> **Extrait du document**
------------
Placé depuis son plus jeune âge dans un foyer, Christian Haag a décidé de témoigner de son enfance et de son parcours dans un second livre. Il évoque ce qu'il a vécu mais aussi sa pratique du métier d'éducateur spécialisé.
"Sans l'Aide sociale à l'enfance, je ne m'en serais pas sorti", témoigne le trentenaire strasbourgeois Christian Haag. Celui qui a été placé de ses 0 à 18 ans a décidé d'écrire un second livre pour raconter son parcours, "la vie quotidienne en foyer en tant qu'enfant, ce que j'ai vécu, mais aussi parler de comment mieux s'occuper des enfants."
Il exerce depuis bientôt 20 ans, le métier d'éducateur spécialisé, une orientation qui est directement liée à son histoire personnelle. Son livre : Dans les sillons du quotidien, publié par la maison d'édition Nombre 7 fait une centaine de pages. Ce n'est pas son premier écrit, en 2019 déjà, il sortait Le murmure des démons, dans lequel il revenait sur son mal-être d'enfant placé et sur les souffrances qui peuvent en découler.
"Ce n'est pas l'enfer qu'on imagine"
------------
> **Données à traiter**
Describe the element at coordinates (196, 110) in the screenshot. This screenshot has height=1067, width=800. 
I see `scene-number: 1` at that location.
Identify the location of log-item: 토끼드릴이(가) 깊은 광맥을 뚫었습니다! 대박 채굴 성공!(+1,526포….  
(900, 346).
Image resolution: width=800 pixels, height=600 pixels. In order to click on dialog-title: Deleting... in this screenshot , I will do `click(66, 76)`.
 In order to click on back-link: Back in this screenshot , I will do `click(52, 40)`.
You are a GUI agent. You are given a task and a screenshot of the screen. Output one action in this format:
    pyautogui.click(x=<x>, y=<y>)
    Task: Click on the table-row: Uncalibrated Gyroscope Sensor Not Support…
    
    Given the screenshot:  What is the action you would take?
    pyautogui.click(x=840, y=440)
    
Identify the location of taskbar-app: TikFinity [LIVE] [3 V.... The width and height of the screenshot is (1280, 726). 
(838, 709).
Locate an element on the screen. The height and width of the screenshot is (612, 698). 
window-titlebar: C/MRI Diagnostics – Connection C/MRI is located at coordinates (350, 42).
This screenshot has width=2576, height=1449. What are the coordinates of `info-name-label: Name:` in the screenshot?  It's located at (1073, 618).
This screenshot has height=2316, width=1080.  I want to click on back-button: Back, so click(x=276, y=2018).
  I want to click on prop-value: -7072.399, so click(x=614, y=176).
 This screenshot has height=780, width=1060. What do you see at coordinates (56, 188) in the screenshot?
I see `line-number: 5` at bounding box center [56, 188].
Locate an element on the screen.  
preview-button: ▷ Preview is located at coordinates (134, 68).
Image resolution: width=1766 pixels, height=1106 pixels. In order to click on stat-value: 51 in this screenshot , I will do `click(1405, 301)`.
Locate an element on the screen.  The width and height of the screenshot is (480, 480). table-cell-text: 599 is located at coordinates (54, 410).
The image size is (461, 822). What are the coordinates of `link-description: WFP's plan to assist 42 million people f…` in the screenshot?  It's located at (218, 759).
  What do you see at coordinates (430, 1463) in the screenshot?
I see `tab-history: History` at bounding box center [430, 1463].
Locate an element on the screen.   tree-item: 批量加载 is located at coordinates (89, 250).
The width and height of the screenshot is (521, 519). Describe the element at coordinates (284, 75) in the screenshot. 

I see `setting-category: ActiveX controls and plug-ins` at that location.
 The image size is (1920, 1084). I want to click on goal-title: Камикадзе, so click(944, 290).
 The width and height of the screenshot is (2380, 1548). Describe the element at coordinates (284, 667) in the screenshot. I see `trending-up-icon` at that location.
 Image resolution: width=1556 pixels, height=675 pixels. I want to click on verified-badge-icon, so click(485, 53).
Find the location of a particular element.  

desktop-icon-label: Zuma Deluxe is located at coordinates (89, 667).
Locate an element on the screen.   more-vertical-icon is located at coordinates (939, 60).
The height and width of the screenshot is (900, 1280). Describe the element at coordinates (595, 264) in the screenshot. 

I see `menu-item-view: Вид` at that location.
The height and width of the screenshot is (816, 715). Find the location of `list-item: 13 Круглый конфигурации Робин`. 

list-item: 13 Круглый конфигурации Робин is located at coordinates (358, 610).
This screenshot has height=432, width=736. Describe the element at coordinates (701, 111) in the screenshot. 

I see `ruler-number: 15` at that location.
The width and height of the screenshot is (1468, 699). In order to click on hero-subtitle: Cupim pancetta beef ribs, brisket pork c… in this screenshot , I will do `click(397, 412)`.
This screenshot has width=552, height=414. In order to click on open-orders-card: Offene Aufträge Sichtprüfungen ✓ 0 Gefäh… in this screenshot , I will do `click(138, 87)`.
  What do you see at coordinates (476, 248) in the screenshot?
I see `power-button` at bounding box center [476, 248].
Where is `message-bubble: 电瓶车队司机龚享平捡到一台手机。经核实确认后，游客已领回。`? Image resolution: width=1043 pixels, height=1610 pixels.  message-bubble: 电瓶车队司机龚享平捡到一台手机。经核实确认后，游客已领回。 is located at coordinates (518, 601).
------------
> **Consigne 1**
Répondez aux questions suivantes à partir de l'article sur Christian Haag.
(a) De quel âge à quel âge Christian Haag a-t-il été placé ?
(b) Depuis combien de temps exerce-t-il le métier d'éducateur spécialisé ?
(c) Quel est le titre du livre qu'il a sorti en 2019 ?
> **Consigne 2**
Reproduisez à l'identique les lignes des enregistrements, de la ligne contenant « Locate an element on the screen. The » jusqu'à la ligne contenant « coordinates (54, 410). », ces deux lignes comprises.

> **Corrigé rédigé 1**
(a) Il a été placé de 0 à 18 ans.
(b) Il l'exerce depuis bientôt 20 ans.
(c) Ce livre s'intitule Le murmure des démons.

> **Corrigé rédigé 2**
Locate an element on the screen. The height and width of the screenshot is (612, 698). 
window-titlebar: C/MRI Diagnostics – Connection C/MRI is located at coordinates (350, 42).
This screenshot has width=2576, height=1449. What are the coordinates of `info-name-label: Name:` in the screenshot?  It's located at (1073, 618).
This screenshot has height=2316, width=1080.  I want to click on back-button: Back, so click(x=276, y=2018).
  I want to click on prop-value: -7072.399, so click(x=614, y=176).
 This screenshot has height=780, width=1060. What do you see at coordinates (56, 188) in the screenshot?
I see `line-number: 5` at bounding box center [56, 188].
Locate an element on the screen.  
preview-button: ▷ Preview is located at coordinates (134, 68).
Image resolution: width=1766 pixels, height=1106 pixels. In order to click on stat-value: 51 in this screenshot , I will do `click(1405, 301)`.
Locate an element on the screen.  The width and height of the screenshot is (480, 480). table-cell-text: 599 is located at coordinates (54, 410).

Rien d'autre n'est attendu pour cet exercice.